Non è una grande notizia, siamo a fine dicembre, Milano non è troppo lontana dalle montagne, dalla finestra della mia camera da letto le posso vedere, direi che la neve non è un fenomeno poi così raro.
A Milano ha nevicato e io non ho sbroccato, allora.
Ecco, qui già c’è una novità, magari non a livello mondiale, questo è il mio diario della pandemia, non il vostro, naturale che parli di quel che succede a partire da me. Io odio la neve. Nel senso, mi piace a vedersi, come credo un po’ a tutti, non tanto per la faccenda del candore e quelle storielle lì, credo che riguardo al candore della neve, se abiti a Milano, puoi anche non credere, quanto piuttosto perché vedere una città di suo non strepitosa coperta di un manto bianco e ovattato è uno spettacolo interessante, raro, per di più, e questo pure concede al tutto un tocco di ulteriore piacevolezza, come di quei piatti che seppur buoni andiamo a mangiare una volta ogni tanto, con morigeratezza, finendo per associarli a eventi speciali e quindi ulteriormente piacevoli. Io comunque odio la neve, e la odio perché la neve, per quanto bella a vedersi, tende presto a trasformarsi in paccottiglia vischiosa e tendente al pantano, e perché tende di notte a trasformarsi in lastrone di ghiaccio, col risultato che o ti ci immergi dentro fino alle caviglie o ci scivoli sopra, se sei a piedi, e o ci affondi dentro le ruote che poi girano a vuoto o ce le lasci scivolare sopra, nel caso delle macchine. Sia come sia è scomoda, molto, anche fortemente penalizzante, nel caso tu ti debba spostare in auto, e quanto alla bellezza, è vero che le cose belle spesso durano poco, ma è pur vero che in genere le cose belle che durano poco non ti infangano le scarpe o non ti fanno fare nuova la fiancata della macchina.
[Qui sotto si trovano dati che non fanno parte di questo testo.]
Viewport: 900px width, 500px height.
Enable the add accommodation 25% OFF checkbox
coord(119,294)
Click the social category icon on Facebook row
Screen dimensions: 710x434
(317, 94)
Odio la neve, è un fatto. E la probabilità che nevichi proprio durante le feste natalizie, come questo anno, mi ha spesso fatto passare per un Grinch nei confronti dei miei figli, tutti invece grandi fan della neve, come anche mia moglie Marina, loro a implorare Dio che nevicasse copiosamente, io a sacramentare al primo fiocco, io il solo consapevole che la neve, specie quando noi si è in Ancona, città fatta di salite e discese e del tutto sprovvista di mezzi spargineve e spalaneve, equivale a rimanere bloccati in casa, senza la possibilità di andare in alcun dove e di fare alcunché. Mi è capitato, del resto, un anno, di farmi Milano-Ancona in autostrada, all’epoca eravamo solo io, Marina e Lucia, la nostra primogenita, di un paio di anni neanche, a bordo della nostra Punto Blu, sotto una tremenda tempesta di neve. In quel caso non potevamo non partire, avevamo un cosa da fare presso un notaio, ma il viaggio è stato davvero terrificante, la macchina che slittava, monti di neve ovunque, lo sguardo che faticava a abituarsi a tutto quel bianco accecante, al punto che abbiamo finito per piazzarci dietro a un gatto delle nevi e farci i quattrocento chilometri in non so più quante ore, maledicendo la neve, Zeus, il notaio e chi voleva che da quel notaio andassimo a tutti i costi.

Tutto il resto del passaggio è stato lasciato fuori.